Dental hygiene especially important for mothers-to-be
Diana Velazquez thought skipping her bi-annual trip to the dentist wasn't a big deal, that is, until she became pregnant.
When she found out an increase in oral decay and gum disease could lead to pre-term labor, though, the priority of getting her pearly whites looked went up.
A recent study by the Centers for Disease Control revealed that almost half of women in Maryland who gave birth in 2009 and 2010 reported poor oral hygiene. In addition to potentially going into labor early, doctors say that not taking care of your teeth during pregnancy could put an unborn child at risk of infections or low birth weight.

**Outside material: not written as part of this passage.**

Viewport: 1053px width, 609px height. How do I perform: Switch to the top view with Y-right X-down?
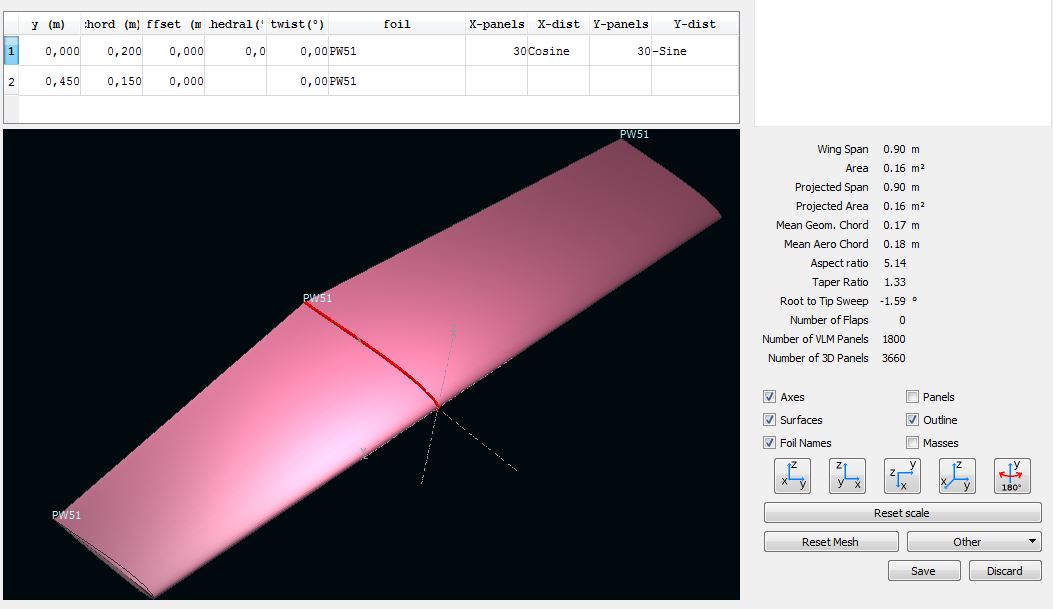pyautogui.click(x=902, y=475)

"All of these things you've got to look for and be careful with," Dr. Idalia Rosado-Torres, the chair of the OB/GYN department at Holy Cross Hospital in Silver Spring, said. "I think sometimes we forget."
Morning sickness can play a major role in the health of your teeth during pregnancy. During a woman's first trimester, when morning sickness is frequent, women can develop a condition called pregnancy gingivitis. It can affect a future mother even if there are no signs of nausea or vomiting.
"You're eating a little more frequently, and you still have to take care of your teeth," Dr. Rosado-Torres said."
Just like everyone else, doctors recommend that mothers-to-be brush and floss daily. If you have morning sickness, doctors recommend a dimple mouth wash of water and baking soda.